Professor Peter Gottwald

University of Regensburg

Peter Gottwald (* 1944 in Breslau), studied law in Munich and Berlin. He went on to become Dr. jur. utr. (1974) and Dr. jur. habil. (1977). He held the Chair for Civil Law and Civil Procedure at the University of Bayreuth (1977-1983) and then the Chair for Civil Law, Procedural Law and Conflict of Laws at the University of Regensburg (1983-2012). He declined positions at the Free University of Berlin and the Universities of Erlangen, of Tubingen and of Zurich/Switzerland. He also served as associate judge at the Regional Courts of Appeal of Bamberg and Munich (1981-1989).
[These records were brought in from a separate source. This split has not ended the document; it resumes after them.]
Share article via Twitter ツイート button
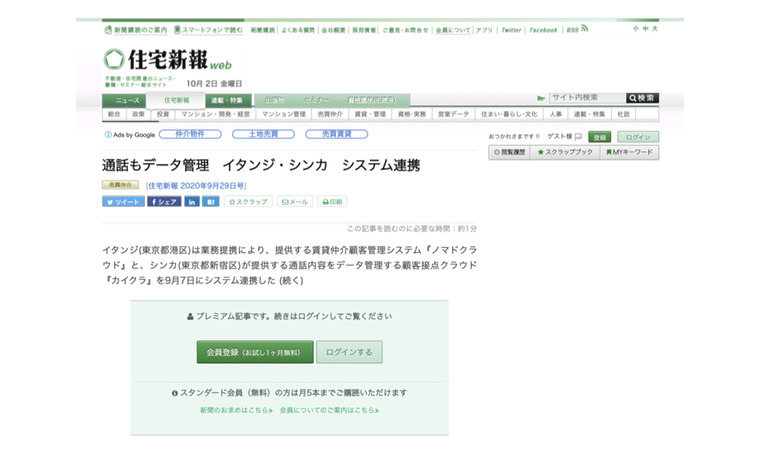 coord(123,201)
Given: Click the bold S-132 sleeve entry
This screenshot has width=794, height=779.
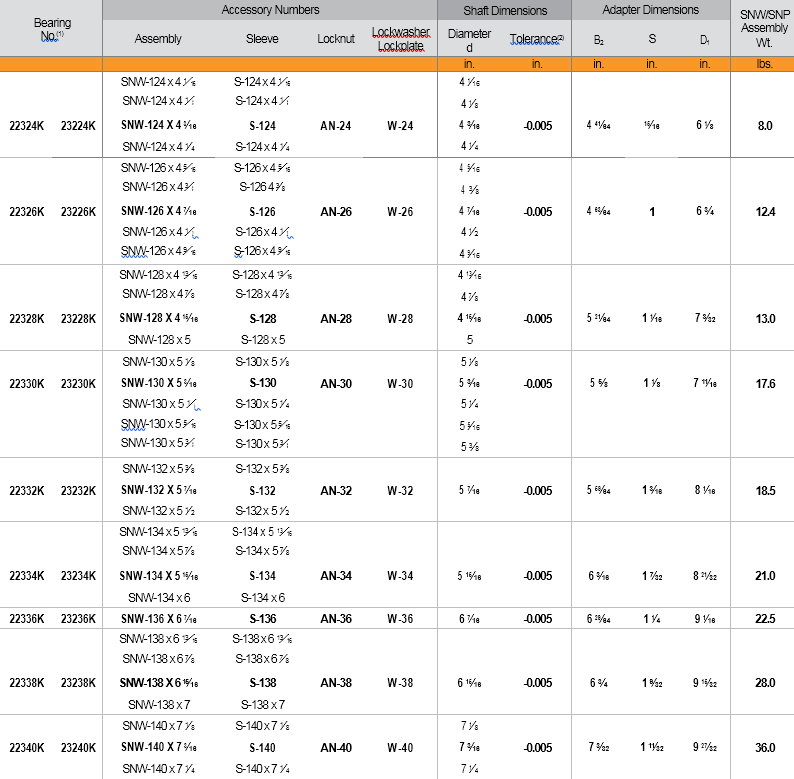Looking at the screenshot, I should click(x=262, y=491).
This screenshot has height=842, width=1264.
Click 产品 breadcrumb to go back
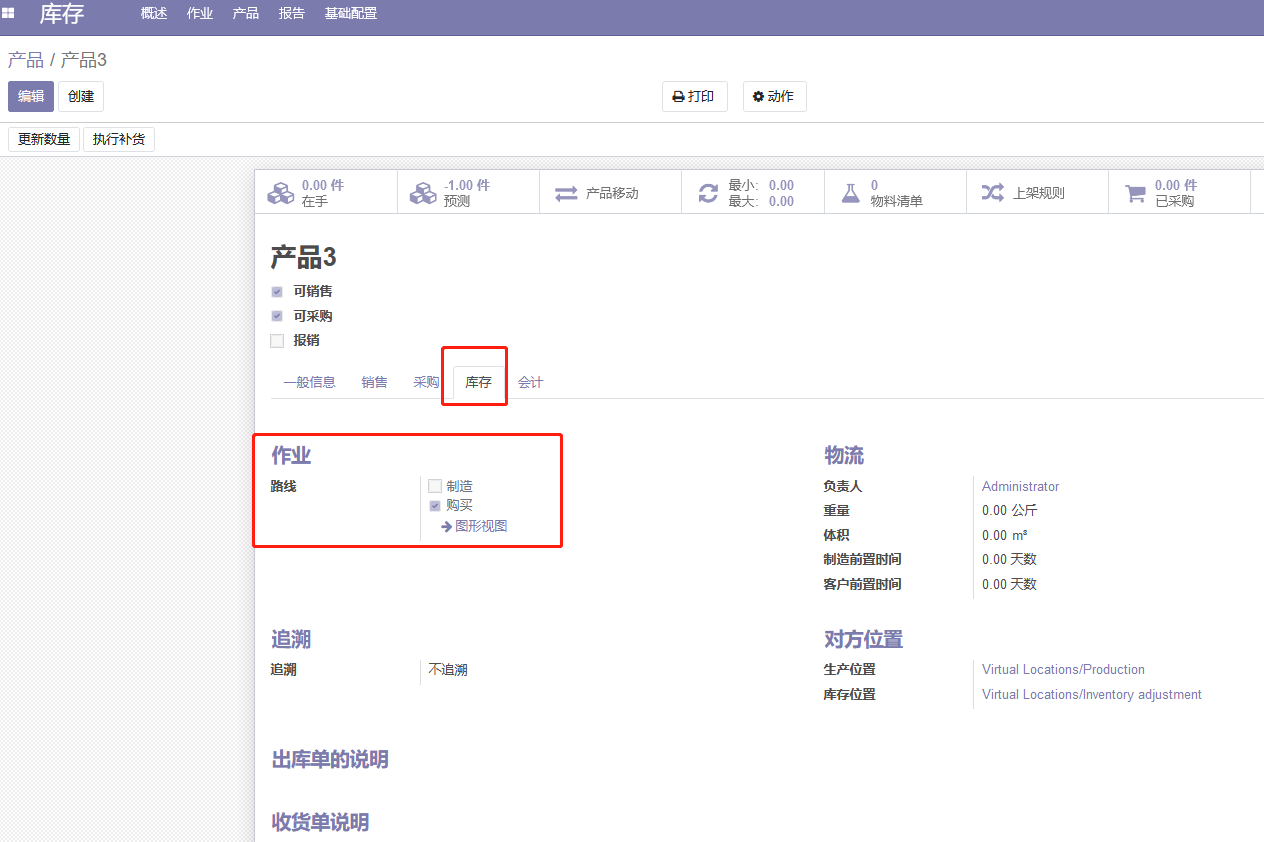[x=26, y=61]
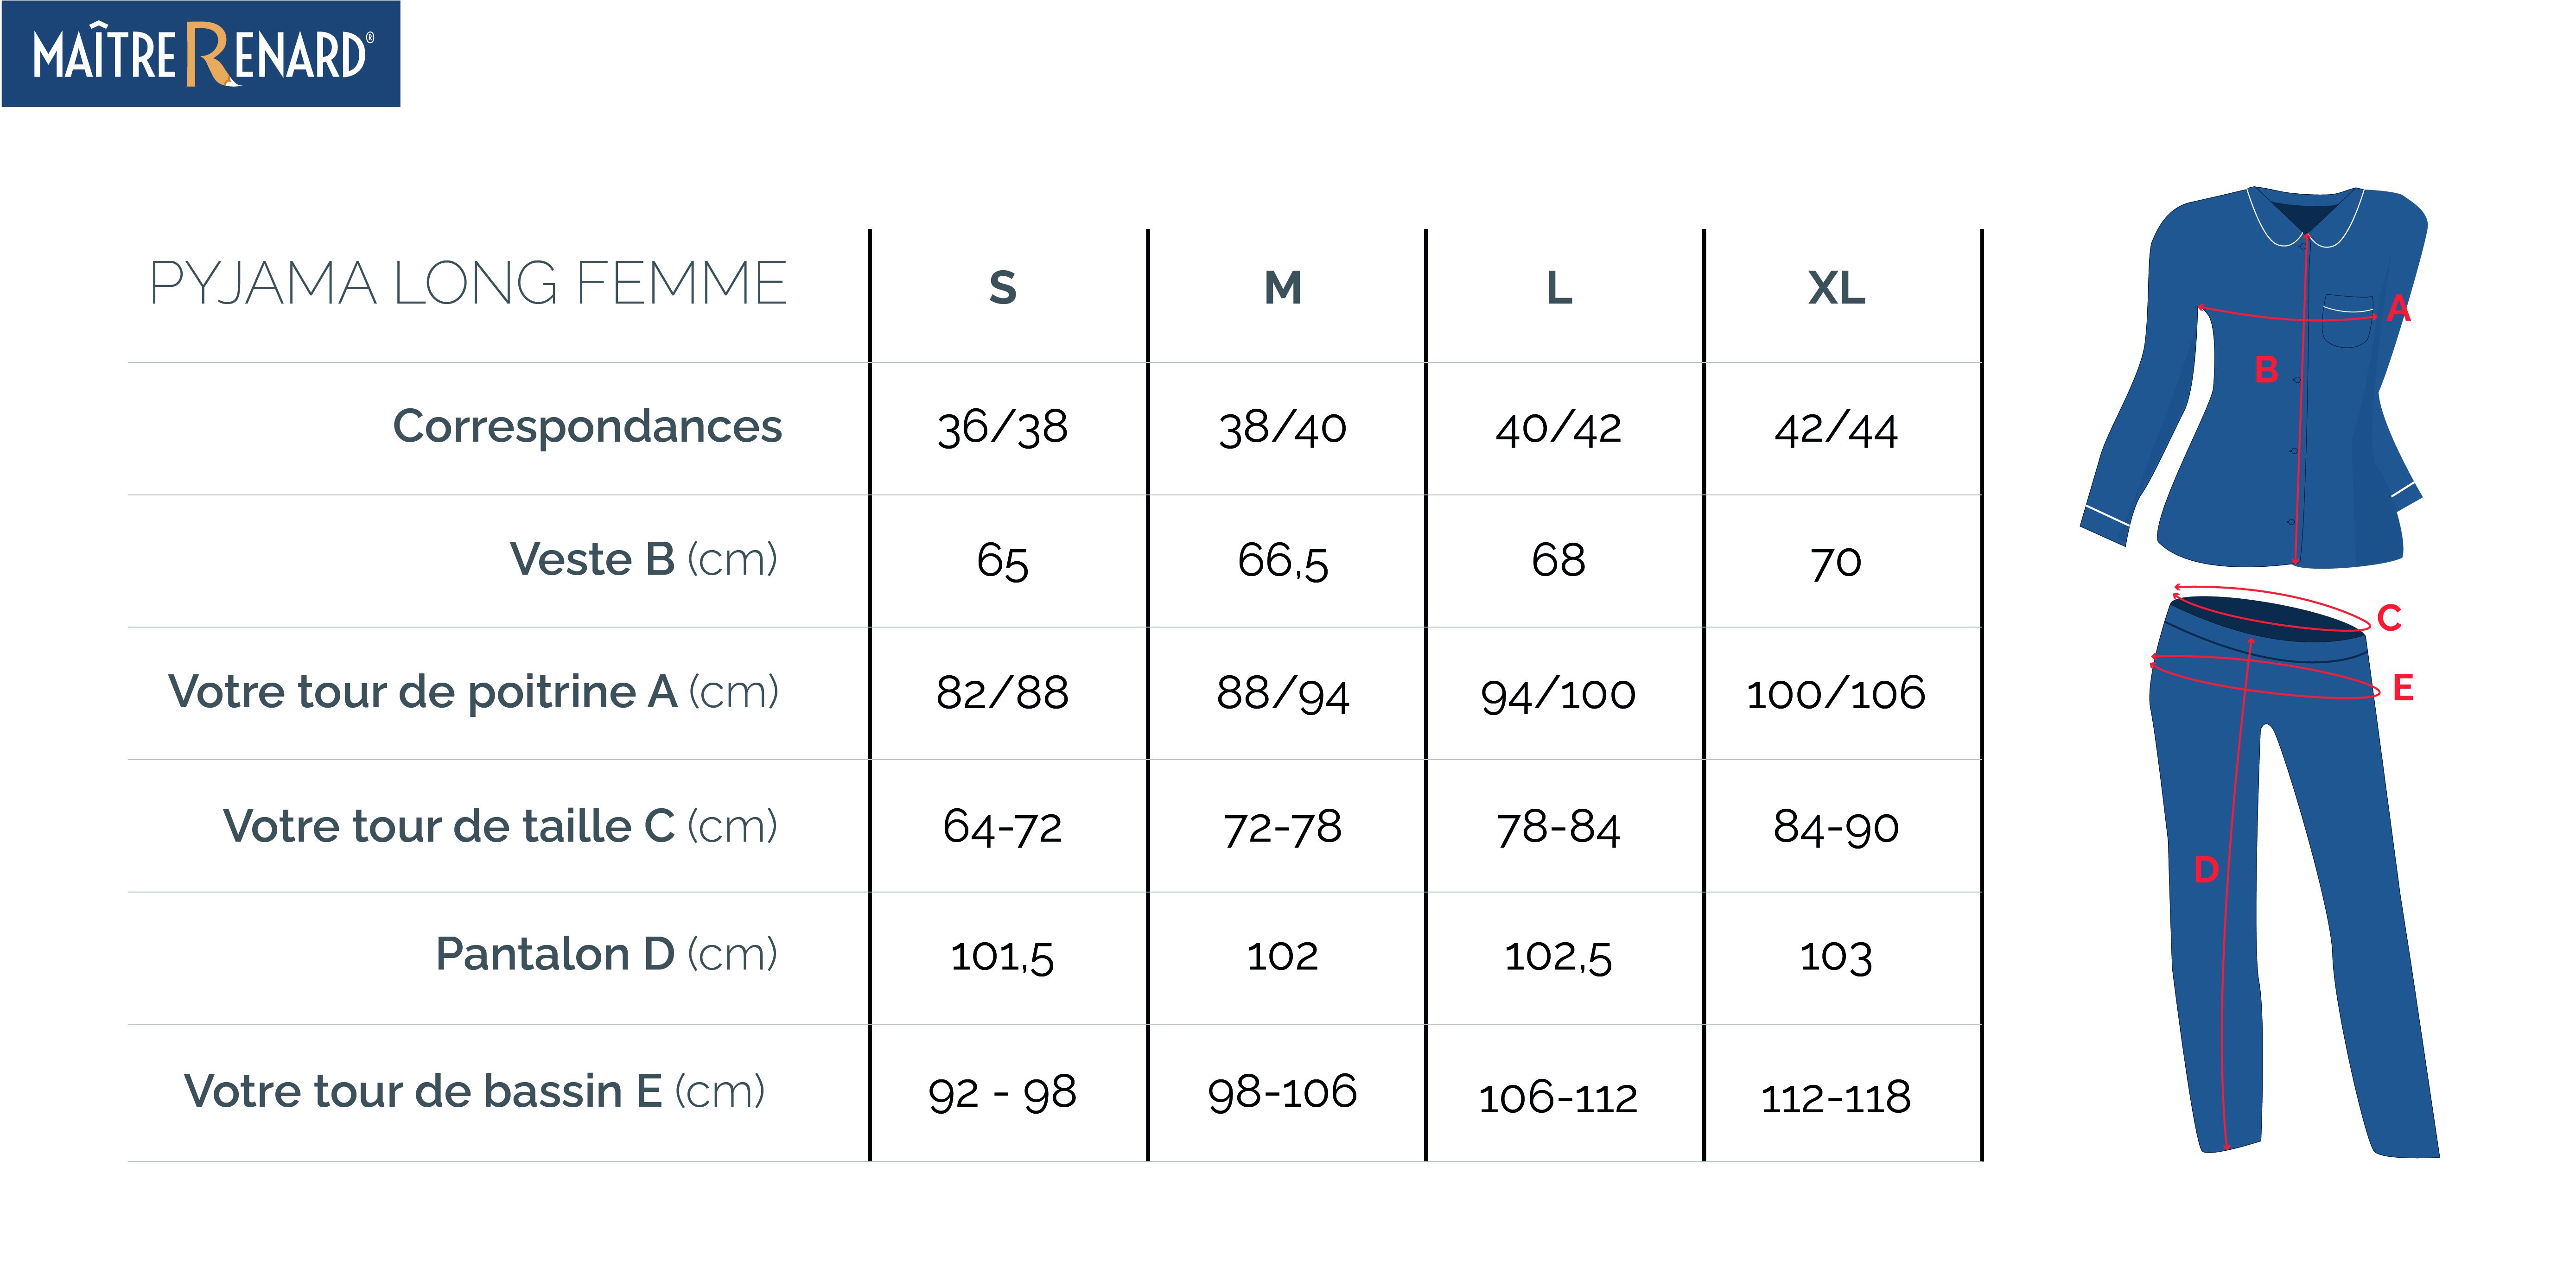2576x1268 pixels.
Task: Click the Veste B (cm) row label
Action: pyautogui.click(x=644, y=559)
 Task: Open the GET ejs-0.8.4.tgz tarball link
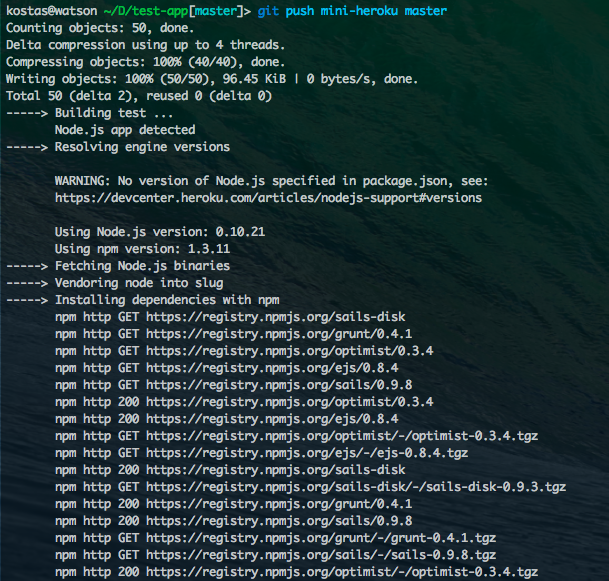307,453
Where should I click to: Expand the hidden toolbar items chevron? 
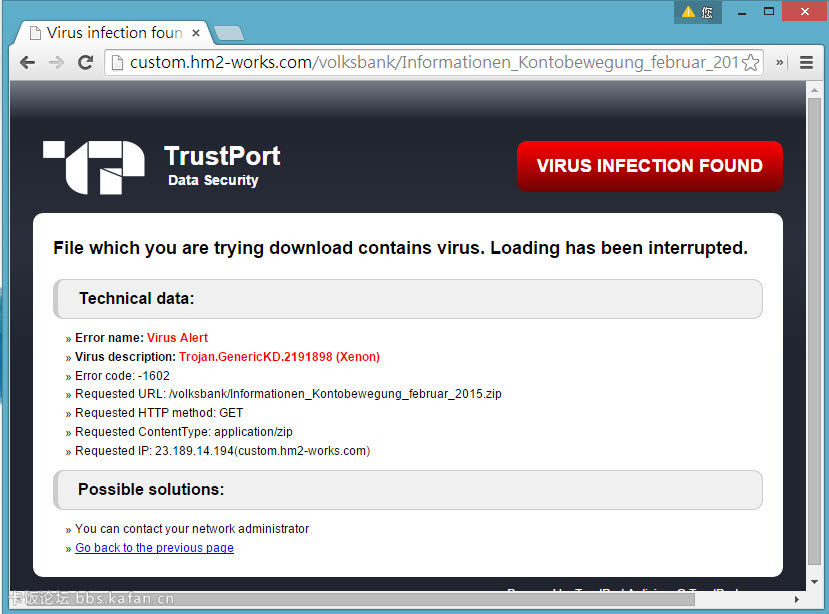click(x=780, y=63)
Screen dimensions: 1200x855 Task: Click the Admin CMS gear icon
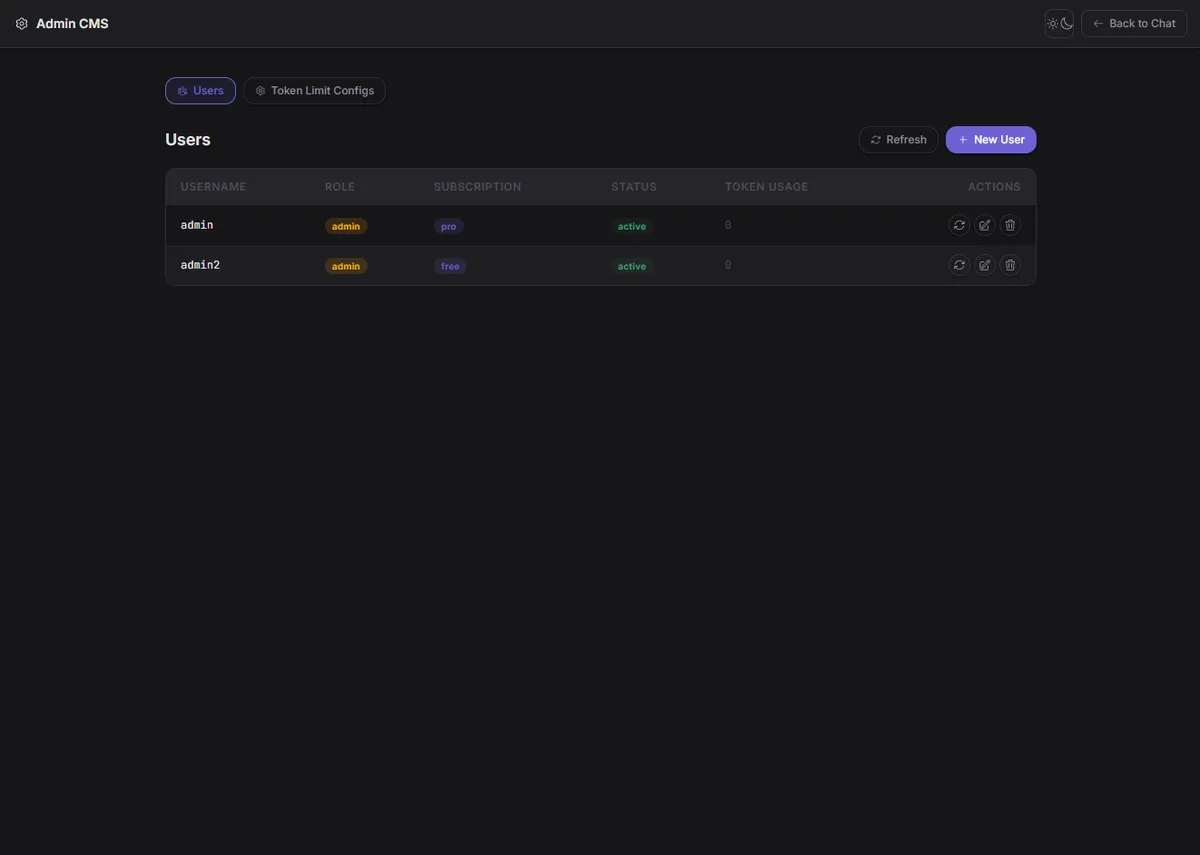pos(22,23)
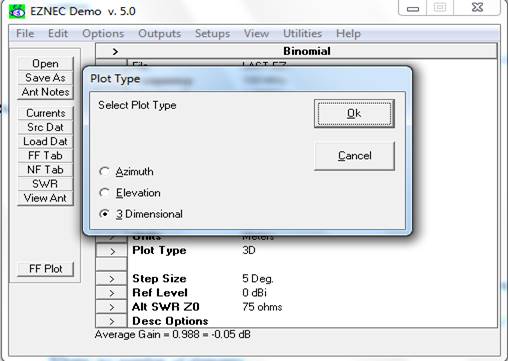This screenshot has width=508, height=361.
Task: Expand the Alt SWR Z0 row arrow
Action: tap(112, 307)
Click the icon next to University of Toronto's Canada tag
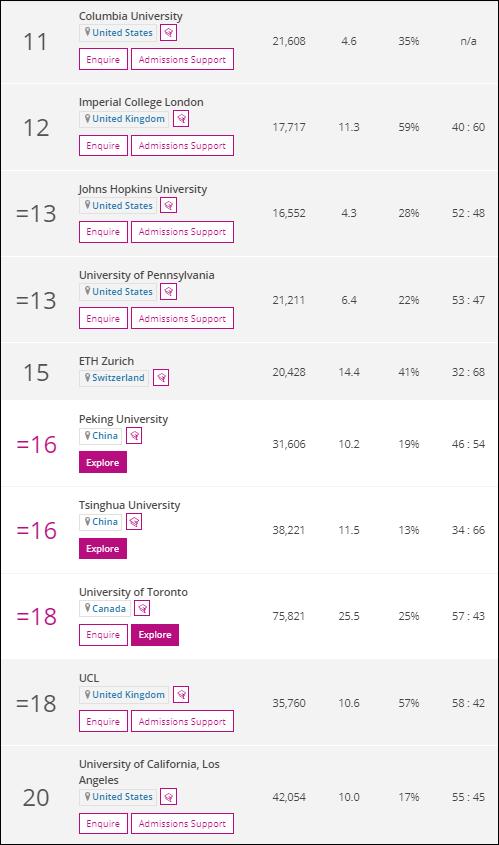 pos(142,608)
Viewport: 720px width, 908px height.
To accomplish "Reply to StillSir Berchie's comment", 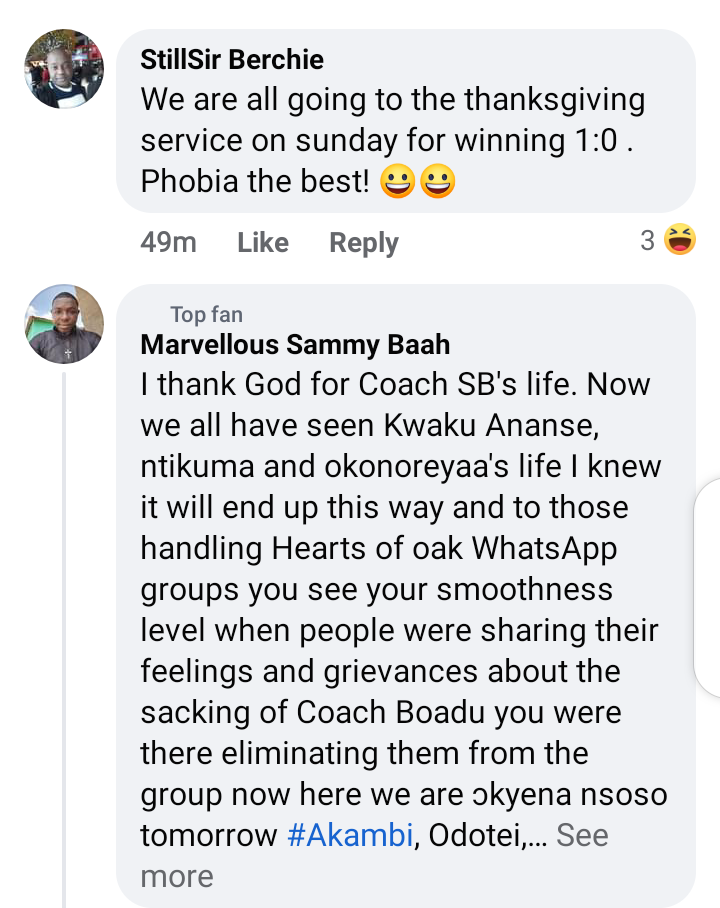I will coord(364,243).
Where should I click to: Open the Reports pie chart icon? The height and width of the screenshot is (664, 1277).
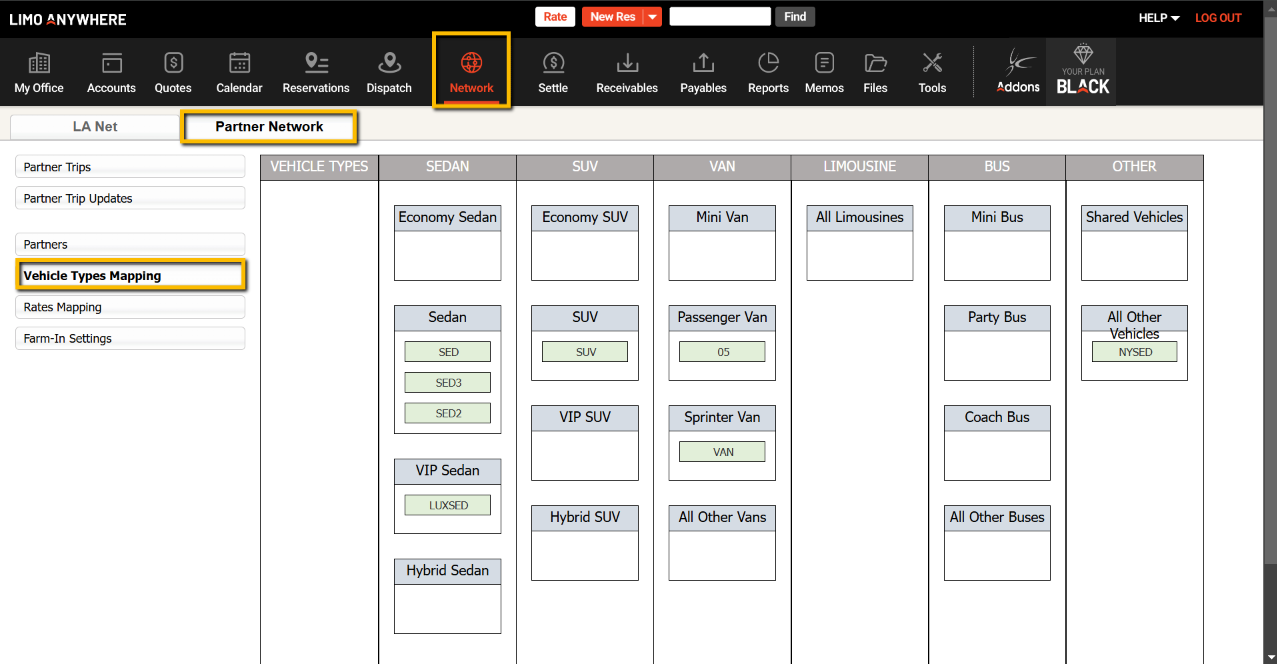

He is one of the editors-in-chief of the German Journal of Family Law (FamRZ) (since 1987) and of the International Journal of Procedural Law (since 2011). He has revised the leading German textbook “Rosenberg” on civil procedure (17th ed. 2010) and the textbook on “International Civil Procedure” by Nagel (7th ed. 2013). He publishes a handbook on “Insolvency Law” (5th ed. 2015) as well as a practitioners’ handbook on “Family Procedure” (4th ed. 2012) and is a commentator of Munich Commentaries of Civil Code (7th ed. 2016) and of Civil Procedure (4th ed. 2013; 5th ed. forthcoming).

Peter Gottwald was visiting professor at Tulane Law School New Orleans (1989), at Kansai University Osaka (1992), Ritsumeikan University Kyoto (1999 and 2004), Bilkent University Ankara (2012 and 2013), International Hellenic University Thessaloniki (2012, 2014, 2015 and 2016), University of Haifa (2014) and Chuo University Tokyo (2014). He is laureate of the Japan Society for the Promotion of Science (1999) and became Doctor honoris causa of Thessaloniki University Law School in 2005.

He was vice president (1989-1997) and president (1997-2009) of the (German) Association of International Procedural Law. At the International Association of Procedural Law he was secretary general (1995-2009) and then president (2009-2011). He is now honorary president of both associations.

At MPI Luxembourg he would like to finalize his commentary of Brussels I bis-Regulation for the Munich Commentary and to prepare a paper on the effect of jurisdiction and arbitration agreements on third parties.